Tuesday, February 2, 2010

Paws for Scofflaws

by Donna Pendergast

Some of you might remember Sheriff Joe from a prior post. Sheriff Joe, the top dog at the Maricopa County, Arizona, Sheriff's Department, is the top dog on another front as well.

In a win-win move for the county, its animals and its inmates, Sheriff Joe opened the Maricopa County Animal Safe Hospice (MASH), created to care for abused and neglected animals. It also cares for pets belonging to women in county domestic-violence shelters.

Female inmates care for smaller animals in an air-conditioned jail closed because of plumbing problems. The facility has been reconditioned to comfortably house the animals. Male inmates care for larger animals at a fenced-in area near Tent City, a housing facility for hundreds of inmates.

Inmates clamor to work in the no-kill facilities. The pay of 28 cents an hour is less important than the opportunity to get out of their cells and work with the animals.
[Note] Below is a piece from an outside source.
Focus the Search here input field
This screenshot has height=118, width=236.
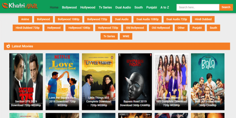(198, 7)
The prisoners feed and care for them, walk them twice a day, and teach classes to prospective owners on animal behavior and pet nutrition. MASH adopts out animals for reasonable fees in top-notch condition after being vaccinated, neutered and nursed back to health. It requests a minimum donation of $100.00 for dogs and $25.00 for cats. Adoption fees help pay for the maintenance costs of the facility.

People who adopt pets from MASH must promise to care for them with love and affection while satisfying routine needs: adequate meals, water and ongoing medical care. They also must agree to return unwanted animals to a no-kill shelter or to MASH.
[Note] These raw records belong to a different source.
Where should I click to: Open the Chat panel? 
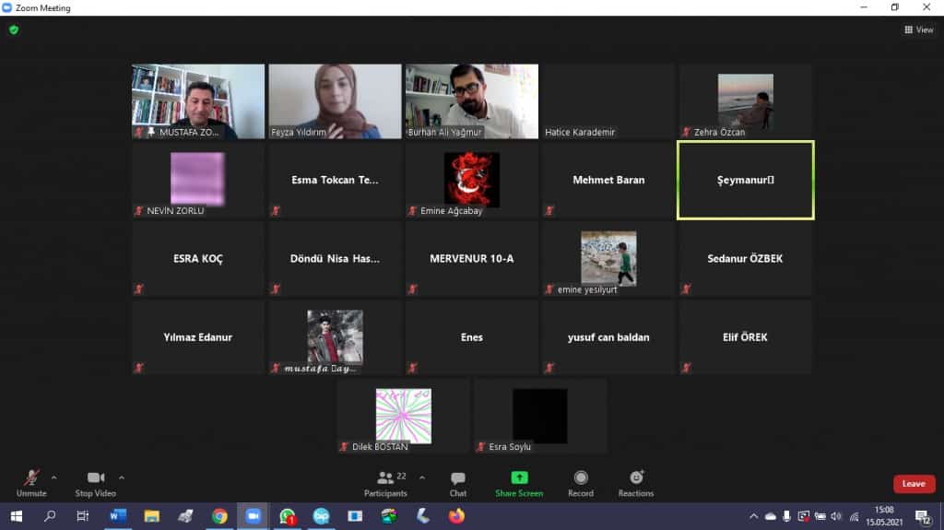click(457, 481)
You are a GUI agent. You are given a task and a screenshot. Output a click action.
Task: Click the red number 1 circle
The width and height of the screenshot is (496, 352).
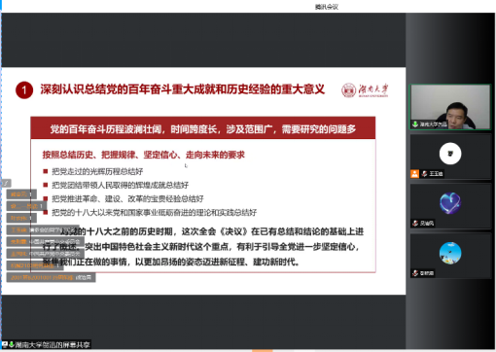click(24, 89)
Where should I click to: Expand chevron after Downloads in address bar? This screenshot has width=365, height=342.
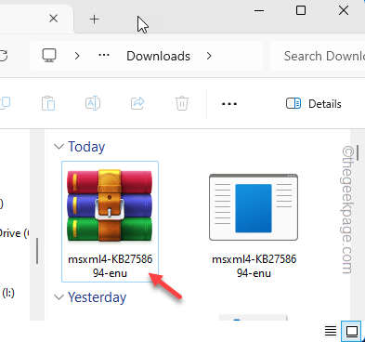click(x=209, y=56)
The program has saved the county millions of dollars, created a positive way to teach inmates a work ethic, and provided them a chance to give back to the community at no cost to the county. What could be smarter in these days of massive government budget deficits? It comes down to using government dollars wisely and taking advantage of a large and often willing resource, an overflowing inmate population.

The idea of using inmate labor is nothing new. Inmates have always been used inside prison and jail facilities to reduce inmate idleness and provide needed services. County jails have long used inmates on work crews that maintain county roads and collect highway litter. These minimal efforts have barely touched the potential of the jail and prison population, and weren't aimed at making a profit or reducing government expenditures.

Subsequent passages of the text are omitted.